Ja, bei Slipknot geht es nicht um die schönen Dinge des Lebens. Es geht um innere Verzweiflung, den täglichen Kampf um Anerkennung und Selbstfindung. Und darum, sich nicht zu ergeben, nur weil man nicht in gesellschaftliche Normen passt. Es geht um die Dinge, die offenbar mehr Menschen quälen, als man glaubt – und Slipknot haben dafür die perfekte Musikwelt erschaffen. Wie ein überdimensionaler Presslufthammer reißen sie Fassaden nieder.
Sind die „Maggots“ (Maden), wie Sänger Corey Taylor seine Fans nennt, alles Verrückte? Oder steckt ein Stück Wahnsinn nicht in den meisten von uns? Vielleicht tragen die Bandmitglieder auch deshalb Masken. Eine Reduzierung auf Gefühle statt Personenkult. Eines ist sicher: Die Slipknot-Made hat viele Gesichter. Metal-Fans in Tour-Shirts, aber auch jede Menge adrett gekleidete junge Menschen, die getrost als Harry-Styles-Fans durchgehen würden. Sie alle flippen komplett aus, wenn Corey Taylor im grandiosen „Duality“ singt: „I push my finger into my eyes, it‘s the only thing that slowly stops the Ache“ (Ich drücke meine Finger in meine Augen, das ist das Einzige, was den Schmerz langsam stoppt). Inneres Aufräumen ist angesagt, abrechnen mit allem, was der Alltag zwischen zwei Slipknot-Konzerten so an seelischem Müll aufhäuft.
Die Setlist ist durchaus überraschend. Nur zwei Songs vom neuen Album („The Dying Song“ und „Yen“), dafür hauen Slipknot sechs Titel vom gleichnamigen legendären ersten Langspieler aus dem Jahr 1999 raus. Dazwischen eine Zeitreise durchs bald ein Vierteljahrhundert existierende Slipknot-Universum. „The Blister exists“ ist der perfekte Türöffner. „Psychosocial“, „The Devil in I“, „Wait and bleed“, „Unsainted“, „Purity“ – die Schädeldecken-Explosion nimmt ihren Lauf.

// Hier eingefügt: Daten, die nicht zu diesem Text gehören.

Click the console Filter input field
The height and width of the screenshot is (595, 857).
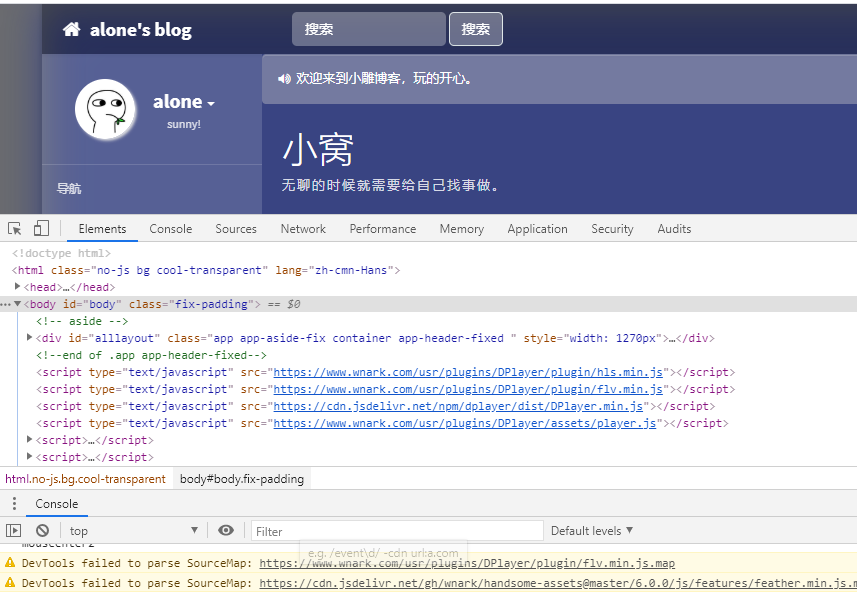[x=396, y=531]
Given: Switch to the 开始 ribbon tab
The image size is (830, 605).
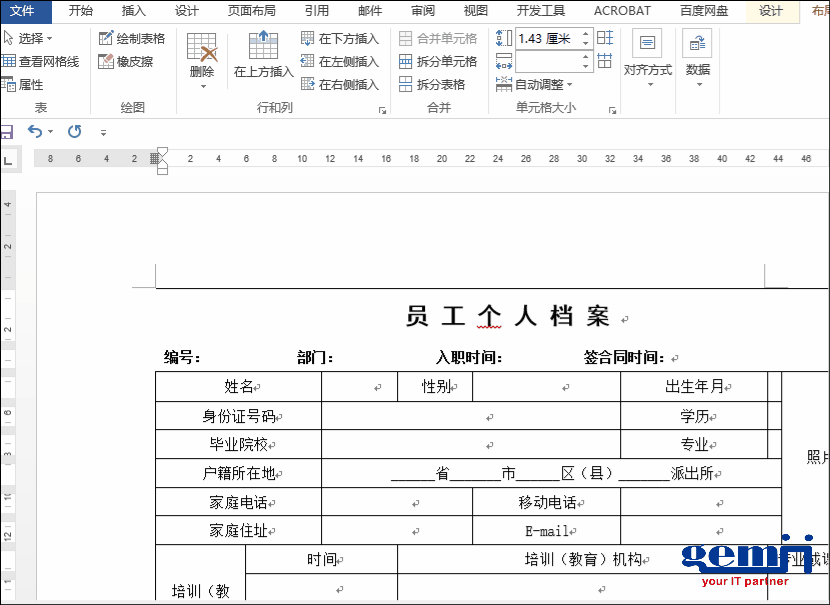Looking at the screenshot, I should [x=80, y=11].
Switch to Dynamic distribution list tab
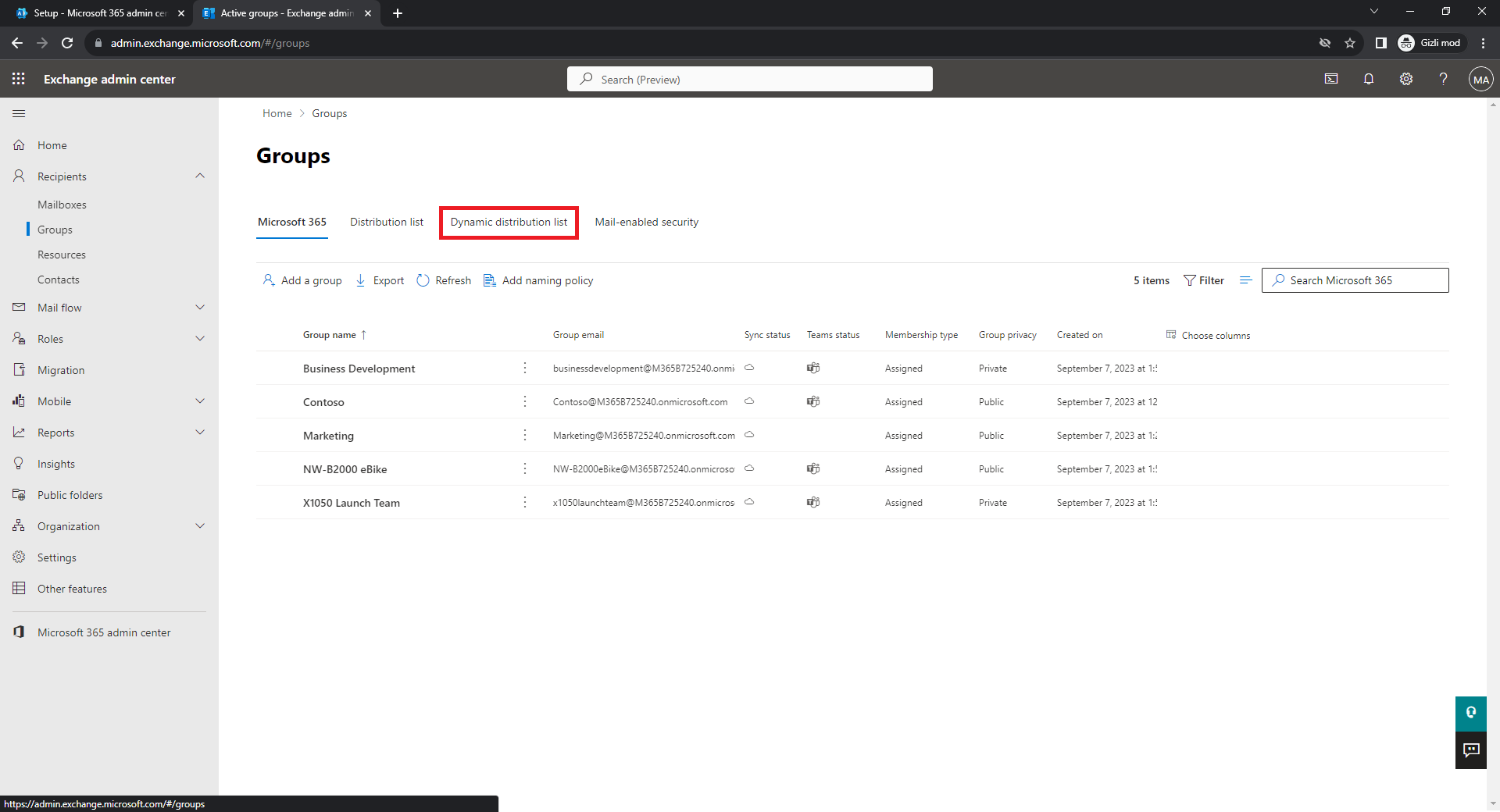 (x=509, y=223)
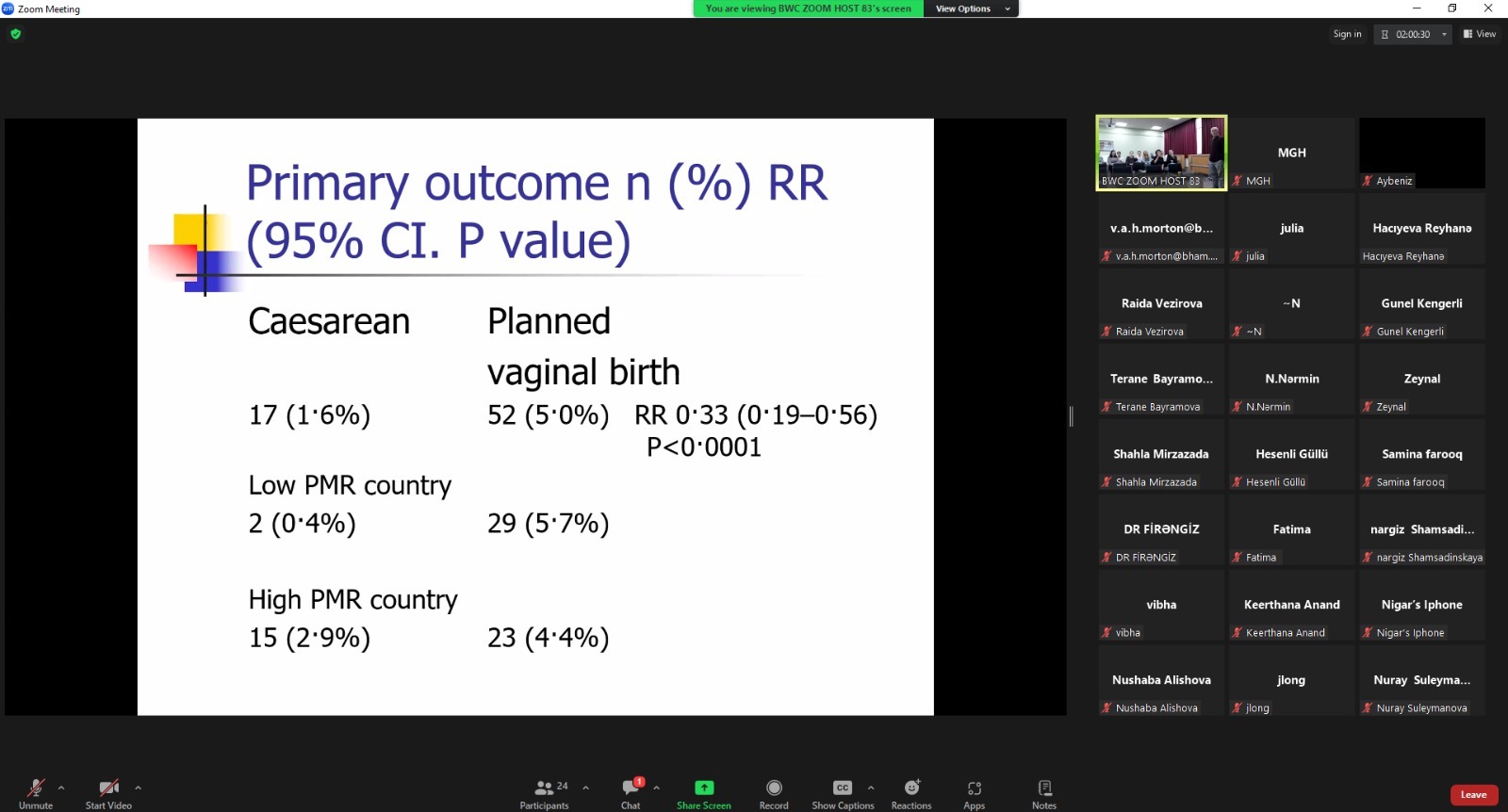This screenshot has width=1508, height=812.
Task: Click the green encryption shield icon
Action: point(15,34)
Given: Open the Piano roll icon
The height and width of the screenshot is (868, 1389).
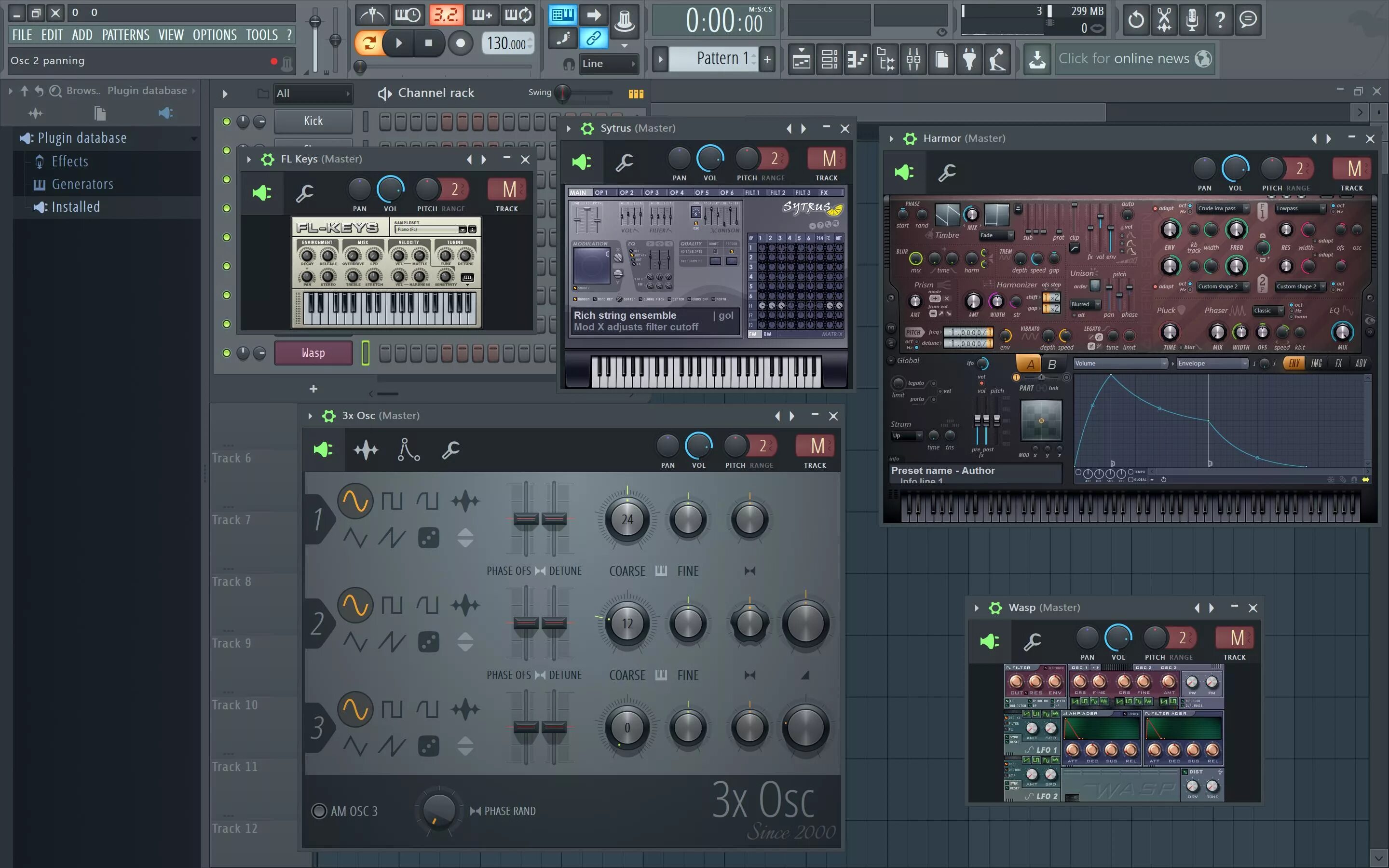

Nur das ruhigere „Snuff“ lässt einen kurz Luft holen. Die Bühne ein Mix aus Feuer und Farbenexplosion, der Sound knochenbrecherisch, die Musiker präzise. Wer nach dem Rausschmiss von Craig Jones der neue Mann am Keyboard ist, bleibt weiter ein Geheimnis. Und dass der „Clown“, das letzte verbliebene Gründungsmitglied, wegen einer Erkrankung seiner Frau die Tour verlassen hat, hinterlässt eine Lücke.
Aber am Ende knien Münchens Maden nieder. Beim letzten Song („Spit it out“) schickt Taylor die Fans auf den Boden. Es folgt eine Explosion der Emotionen. Körper und Hände schießen nach oben, die Maden heben ab. Dann hat einen das Leben wieder. Oder war das Leben gerade?